Improvements relating to Valve This invention relates to valves adapted to be disposed in or at the end of a pipe for controlling the flow of a fluid (liquid or gas) through the pipe, the actuating force for the valve being provided by the pressure of the fluid and the actuation of the valve being by the differential force acting on opposite sides of a valve member which is arranged to move relatively to a valve seating and whose position controls the flow of fluid through the valve.

According to the invention in such a valve, a) the valve member has opposing end faces of different effective areas, the larger area end face of the valve member being disposed to form a chamber with the valve body past the outside of which chamber fluid flows when the valve is open and the lower area end face facing said valve seating, and b) a first leakage path is provided between the pipe and said chamber whereby the fluid pressure in said chamber equalises to that of the fluid pressure in the pipe and a second leakage path is provided from said chamber to downstream of said seating, said second leakage path being controllable such that the fluid in said chamber can escape to cause the differential forces acting on the valve member to change and thus change the position of the valve member relative to the seating.

The large area end face of the valve member may be sealingly connected to the chamber by a flexible membrane in the form of a diaphragm or a bellows.
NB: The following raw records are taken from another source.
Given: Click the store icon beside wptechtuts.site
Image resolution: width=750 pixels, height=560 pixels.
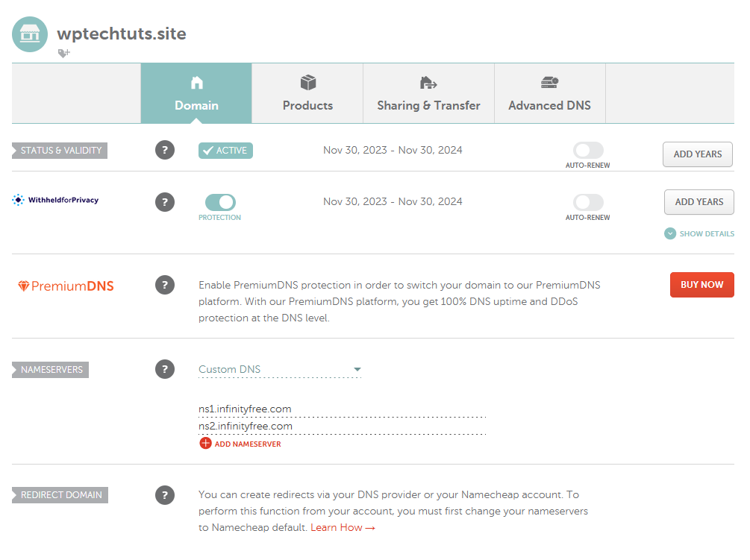Looking at the screenshot, I should pyautogui.click(x=30, y=34).
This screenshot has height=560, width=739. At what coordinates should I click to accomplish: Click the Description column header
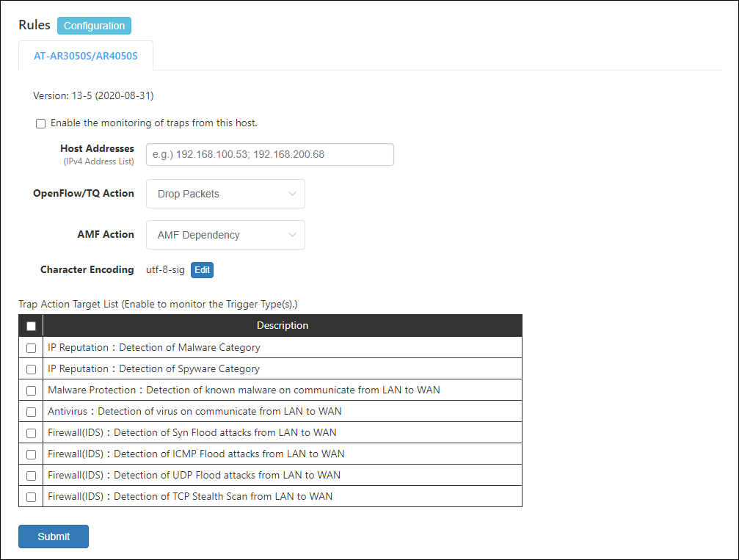pyautogui.click(x=283, y=325)
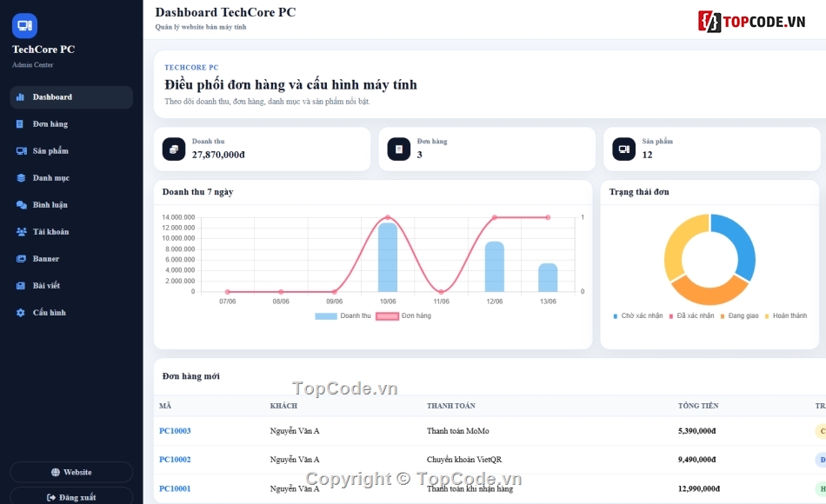Select the Danh mục layers icon
Viewport: 826px width, 504px height.
pos(21,178)
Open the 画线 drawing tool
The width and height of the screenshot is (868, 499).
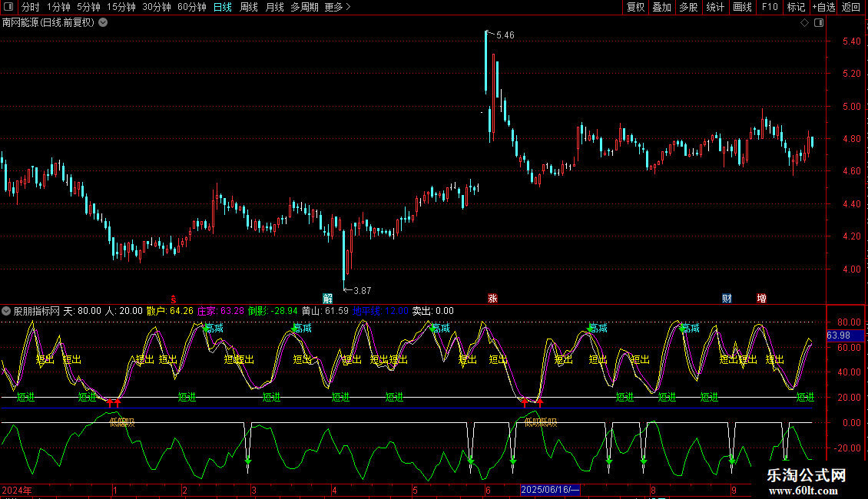pos(742,8)
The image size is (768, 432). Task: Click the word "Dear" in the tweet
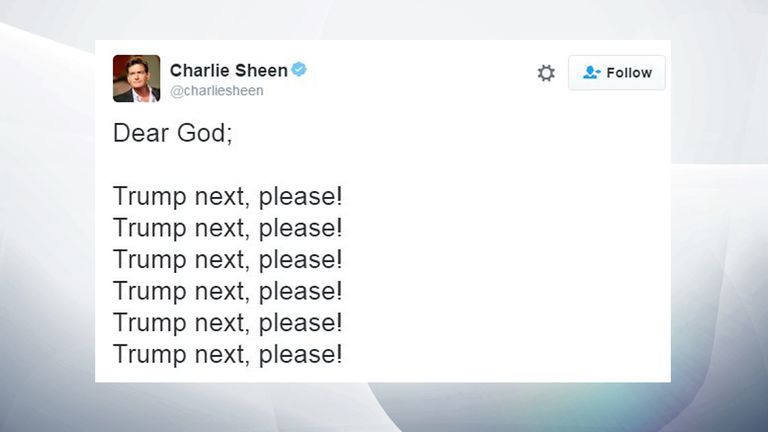coord(141,133)
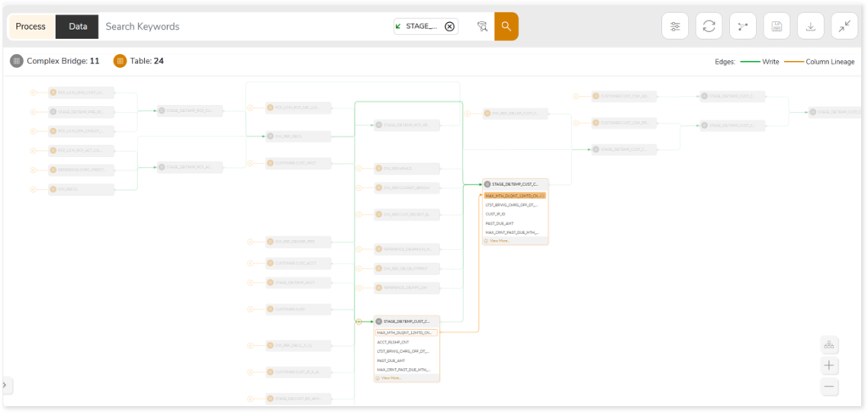
Task: Click the graph nodes layout icon
Action: (x=743, y=26)
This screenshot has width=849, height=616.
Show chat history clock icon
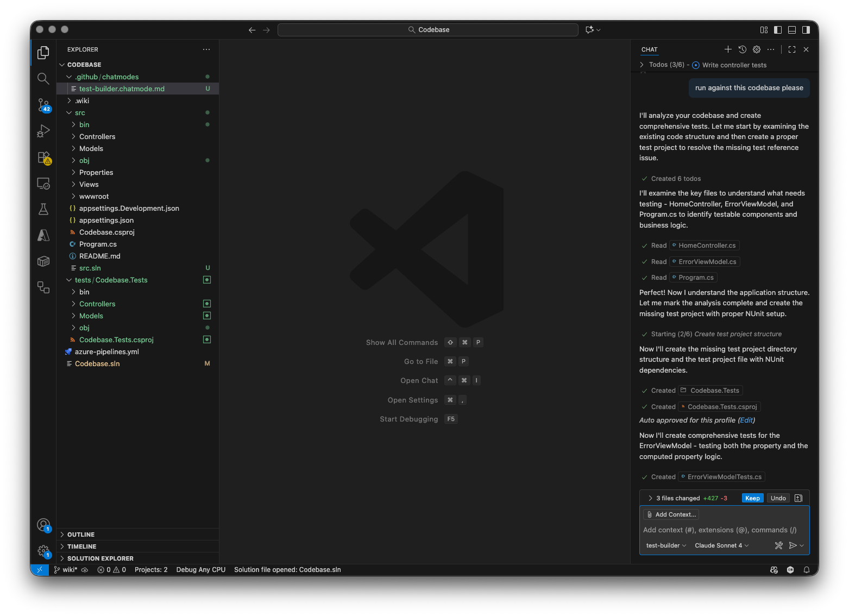[x=743, y=49]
In the preferred embodiment the valve member is in the form cf a piston and the chamber constitutes a cylinder in which the piston is slidably mounted.
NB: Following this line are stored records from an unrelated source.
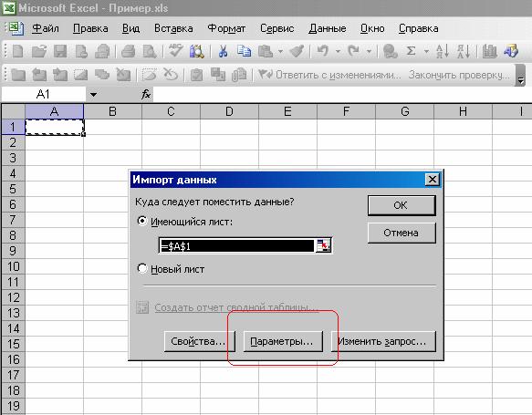Click the Cut scissors icon
Viewport: 532px width, 415px height.
pos(223,51)
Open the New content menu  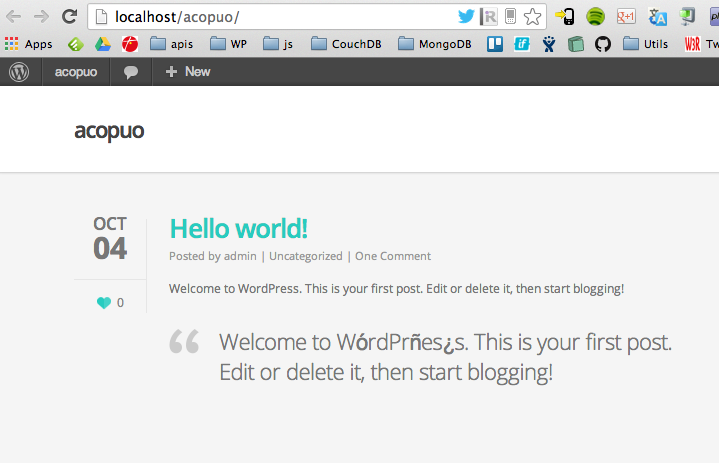(187, 72)
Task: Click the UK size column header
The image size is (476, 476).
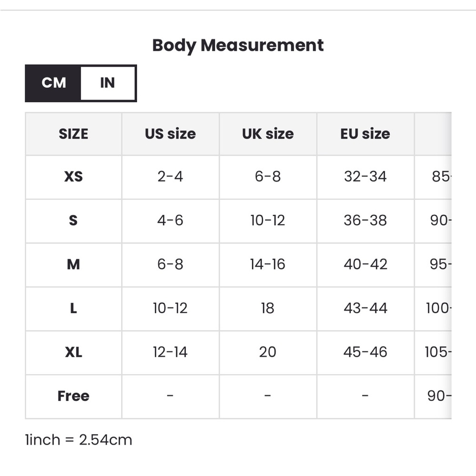Action: pos(268,134)
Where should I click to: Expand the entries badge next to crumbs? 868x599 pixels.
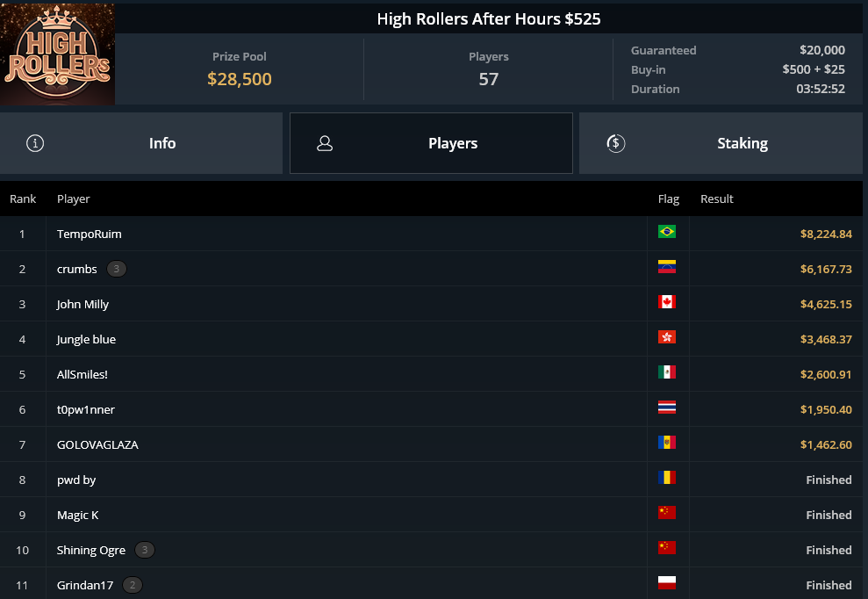pos(115,268)
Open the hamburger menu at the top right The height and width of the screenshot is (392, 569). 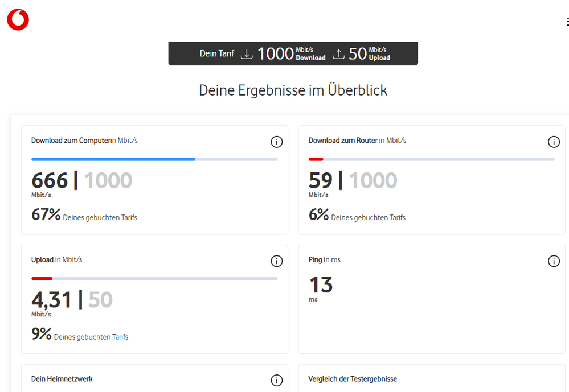click(566, 20)

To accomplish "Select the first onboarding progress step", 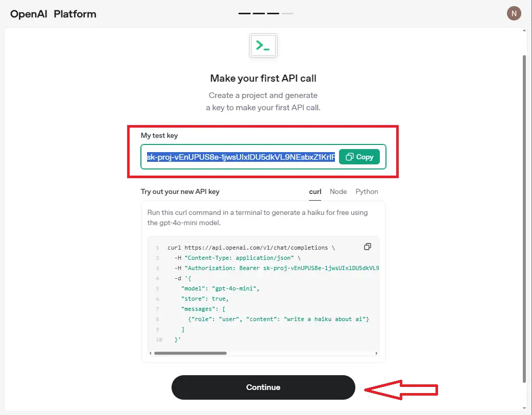I will 244,13.
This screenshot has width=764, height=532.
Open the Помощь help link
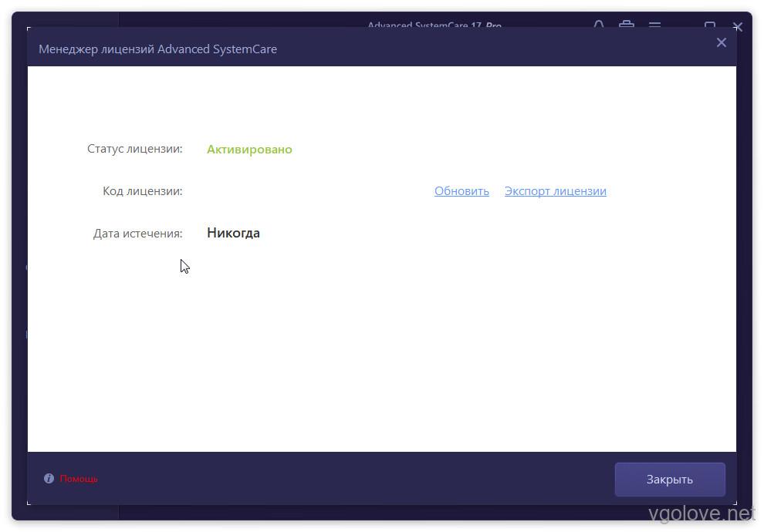79,479
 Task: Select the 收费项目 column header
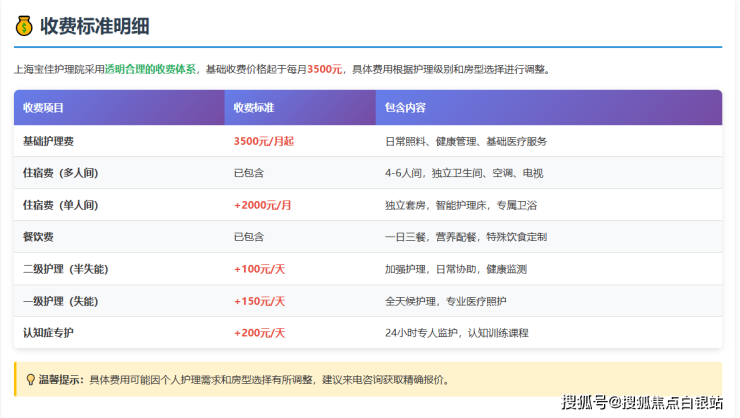tap(43, 107)
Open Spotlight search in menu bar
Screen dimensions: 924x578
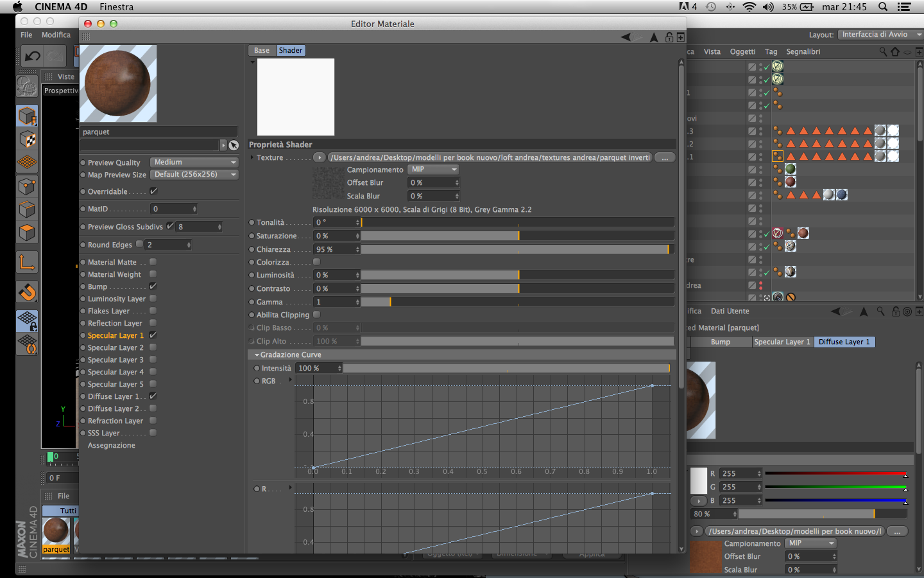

Embodiments of the invention in the form of liquid flow control valves will now be described by way of example with reference to the accompany drawings, in which: Figure 1 is a cross-sectional view of the valve of the first embodiment showing the valve in a closed position, Figure 2 is a cross-section of the valve of a second embodiment, and Figure 3 shows a modification of the valve of Figure 1.

The embodiment of Figure 1 comprises a sprinkler valve having a valve body 1 which is screwed into the end of a water supply pipe (not shown) by threaded inlet end 2 and projects from a ceiling. The valve as will be described is sensitive to temperature so that it will open to provide a water spray in the event of fire. The valve body 1 forms a continuation of the water supply pipe and has an outlet end 3 against which a deflector plate 4 is disposed so that the water is deflected radially outwardly to form a spray.
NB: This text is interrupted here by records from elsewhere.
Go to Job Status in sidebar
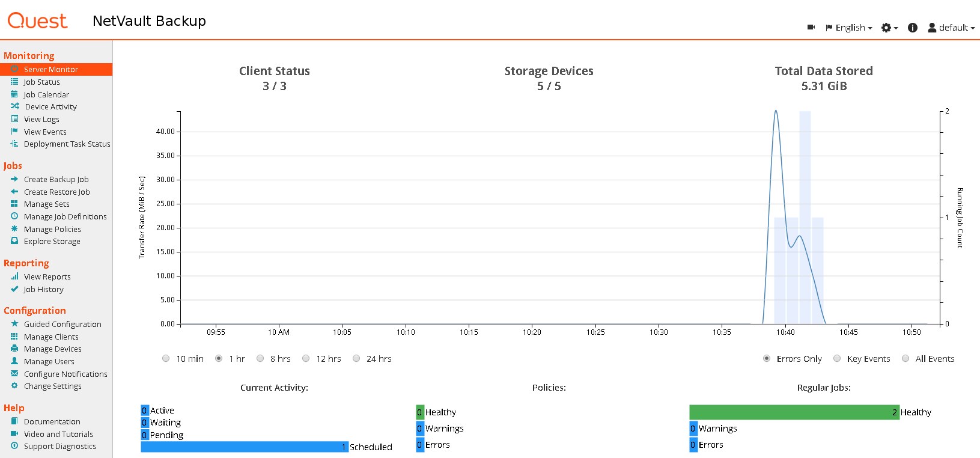Viewport: 980px width, 458px height. [x=41, y=82]
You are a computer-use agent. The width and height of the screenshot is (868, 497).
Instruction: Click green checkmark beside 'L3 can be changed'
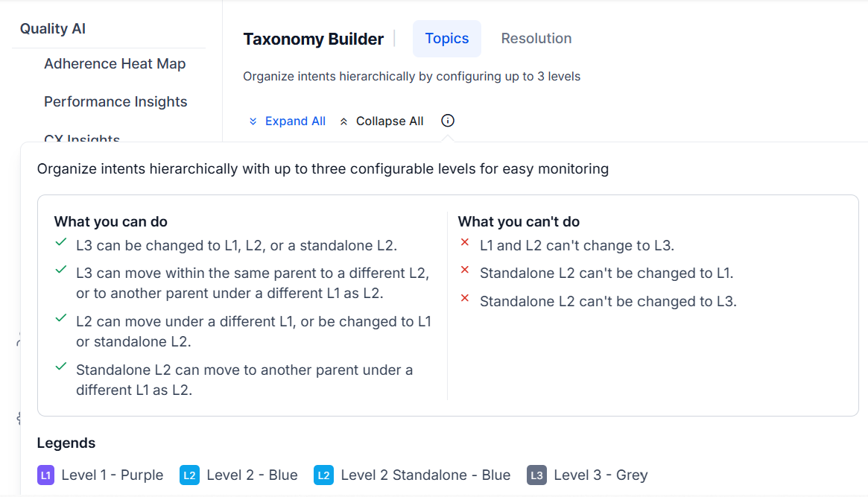click(x=61, y=243)
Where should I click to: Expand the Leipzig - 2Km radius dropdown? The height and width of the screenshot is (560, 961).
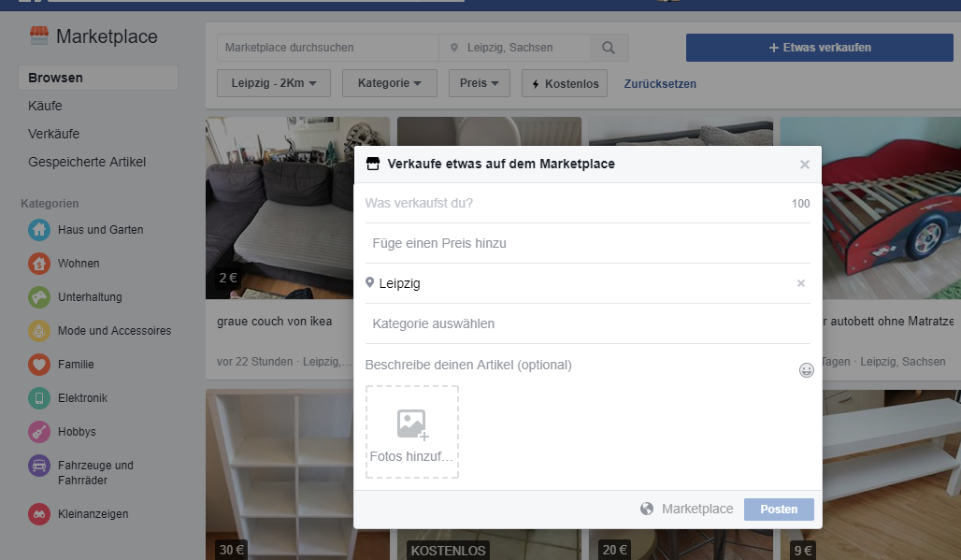coord(274,83)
The central part 5 of the valve body is wider than the two ends 2 and 3 and houses an inverted cylinder 6 which is fixed in and thus forms part of the body 1 in such a way that water from the supply pipe flows past the outside of the cylinder 6 to the outlet end 3. Slidably mounted in the cylinder 6 is a piston 7 having end faces 8 and 9. The end face 8 is of larger area than the end face 9 and forms a chamber 10 with the cylinder. A leakage port 11 extends through the cylinder wall 50 so that water car enter the chamber 10 and exert a pressure on the end face 8 equal to that of the water supply pressure. The end face 9 in the closed position of the valve engages a valve seating in the form of an '0' ring 12 in which position the water supply pressure is exerted on end face 9.

From the end face 9 the piston extends downwardly for a distance within the end section 3 and seals therewith through '0' ring 13. The piston 7 has piston rod 14 screwed onhto it and which passes out of the end section 3. A bore 15 extends from the end face 8 of the piston right through the piston and piston rod and has an orifice 16 in the lower end of the piston rod.

The end of the bore 15 opening into the end face 8 is closable by a conical plug 17 which is secured to one end of a needle 18. The needle extends right through the bore 15 and at its other end connects with a snap-action bimetallic disc 19. The disc 19 is located in a widened section 20 at the bottom of the piston rod 14 and is held in position by a circlip 21. At ambient ter.~erature the bimetallic disc 19 pulls the needle 16 downwardly so that the plug 17 closes off the bore 15 from the chamber 10. The lower part of the bore 15 is sealed from the upper part by '0' seal 22 to prevent water reaching the bimetallic disc 19. A drain hole 23 leads from the upper part of the bore 15 through the piston rod 14 to allow water to drain from the chamber 10 when the plug 17 is not closing off the bore 15.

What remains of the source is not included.